I taught myself to can the year that I got divorced. My life felt a bit beyond my control, so I wanted something to do that would provide immediate results and distract me in the evenings after my kids went to bed. Though this skill had always intimidated me, some googling around and a great little book called Food in Jars persuaded me that I could probably manage to learn this skill. So I bought some fruit and some jars, and got to work.
These days, I have a set of shelves in the basement that’s loaded with jams, salsa, and pickles. For me, that stash of deliciousness is plenty of justification for my hobby. But as with my other hobby — knitting — I occasionally run into people who cannot imagine why I’d take the time to can when grocery stores are able to provide me with delicious pickles and preserves for a fraction of the cost. Sometimes I explain myself by handing them a spoon and a jar of homemade jam. Sometimes, though, they need more of an explanation. For those folks, and for other canners who face the same questions, here are some of my answers.
Canning is a consumption good. That doesn’t just mean that I consume the jams and pickles that I can. (Although I do, and they’re yummy!) It means that I take a lot of pleasure in the process of making jam, or in discovering that it’s possible to make pickled summer squash out of the overabundance that appears in my garden every summer. The time spent in the kitchen, canning food, is leisure time for me. I enjoy using it this way. I “consume” my canning time in much the same way that I’d consume time spent at a summer movie or tanning by the pool.
It’s a sign of how wealthy we are as a society that we can think of canning as consumption rather than production.
For thousands of years, preserving food during harvest seasons in order to have it during fallow times was a matter of life and death, not of leisure. Adam Smith knew this would happen. He points out in his Wealth of Nations that “hunting and fishing, the most important employments of mankind in the rude state of society, become in its advanced state their most agreeable amusements, and they pursue for pleasure what they once followed from necessity.” Or, as economist Steve Horwitz has pointed out, “We’re rich enough to play at being poor.” Like knitting, or having backyard chicken coops, or camping, canning food is a pleasure that used to be a necessity.
Though I know I’m only doing it for fun (and for an endless supply of jam for my morning toast), I also like the feeling of independence that canning gives me. With fairly regular governmental attempts to crack down on such insidious and detrimental practices as front yard vegetable gardens, rainwater collection, and urban composting, canning my own food at home — especially if I grew it in my own garden — feels just a little rebellious. The liberty revolution won’t plant its flag on a barricade built of pint jars, but it’s fun, every once in a while, to imagine that it might.

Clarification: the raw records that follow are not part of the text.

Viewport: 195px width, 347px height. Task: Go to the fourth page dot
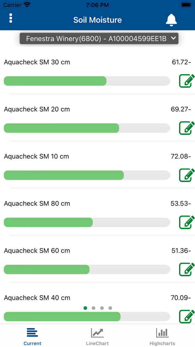pyautogui.click(x=110, y=308)
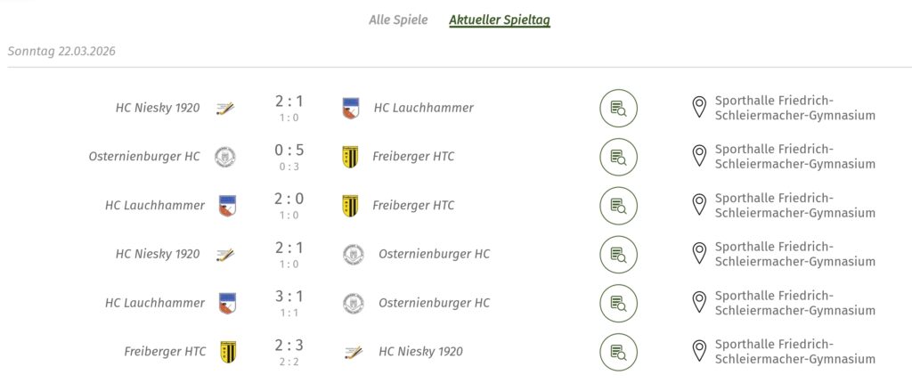The height and width of the screenshot is (383, 912).
Task: View report icon for Lauchhammer vs Freiberger
Action: tap(618, 206)
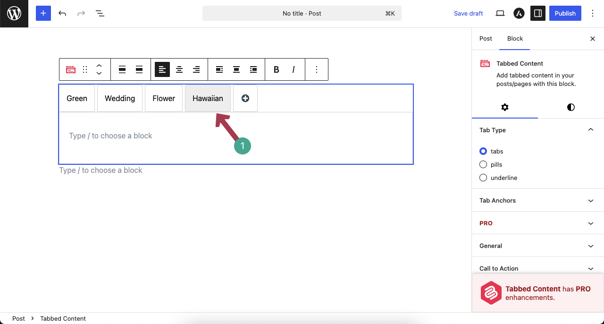
Task: Click the Astra settings icon
Action: coord(519,13)
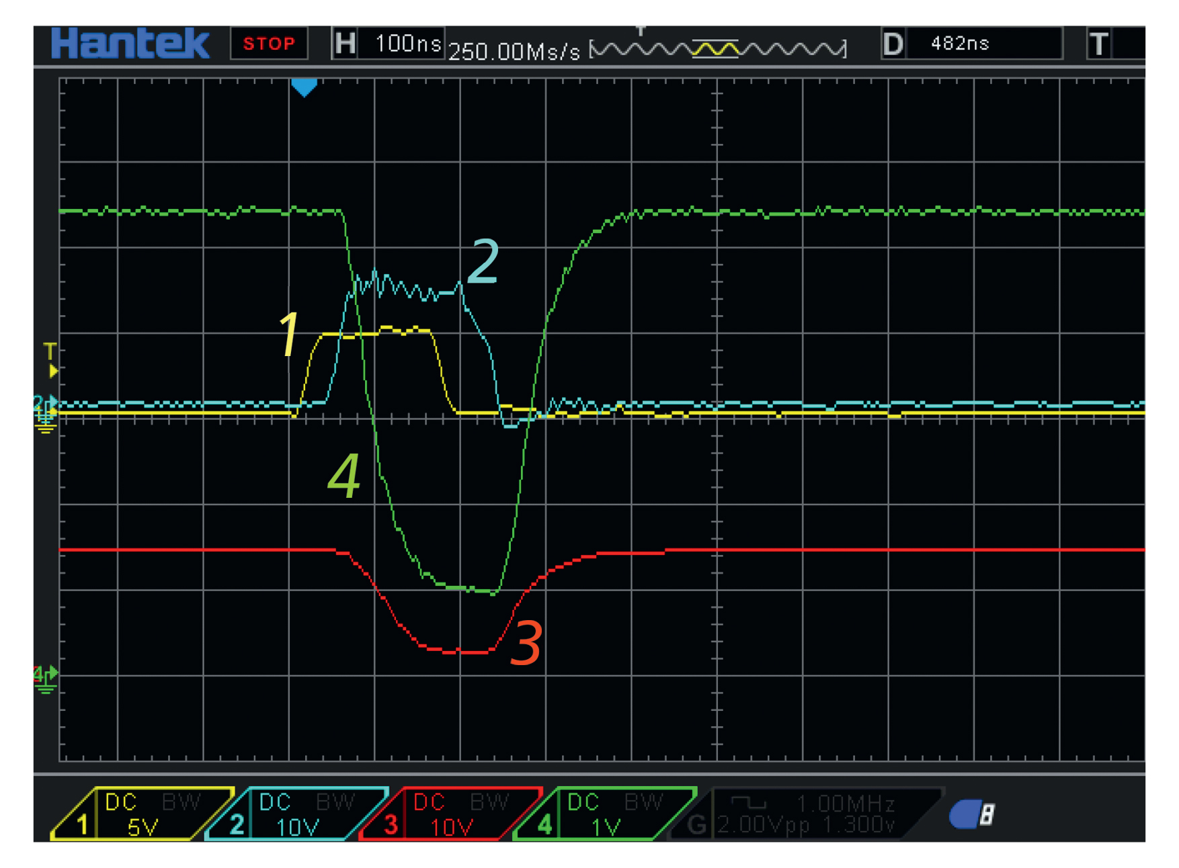Viewport: 1179px width, 868px height.
Task: Click the red STOP run-state indicator
Action: [x=269, y=44]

While I don’t homeschool, I do appreciate the opportunities that canning has offered for exploring a whole range of intellectual questions and pursuits with my kids. We have learned what makes jam gel and what to do when it doesn’t. We have explored flavors that go together well and badly. We have talked about the fallacy of composition as a way to explain why blueberry jam is great, and dill pickles are great, but blueberry and dill pickle jam is awful. We do math every time we double a recipe or divide our pickling spices among three jars. We talk about the importance of not wasting food, of eating things that are healthy and delicious, and of cooking for people we love.
Canning gives me the chance to nurture the intimate order, the “micro-cosmos” that Hayek contrasted so usefully to the macro-cosmos of the marketplace.
Perhaps most pleasurably, canning gives me the chance to nurture the intimate order, the “micro-cosmos” that Hayek contrasted so usefully to the macro-cosmos of the marketplace. My daughters and I are building memories and creating family stories whenever we preserve food together. I always have a gift on hand to bring to a friend or to a sick neighbor. The girls have apple and honey jam to give their teachers for Rosh Hashanah. And every time we do those things, we strengthen the bonds that make communities worth having.
If you have canned, you know that it takes a surprising amount of fruit to make a fairly small amount of jam. Three pounds of berries and five cups of sugar produce just three small jars. But there’s a lot more in that jar than fruit. And I get a lot more out of it.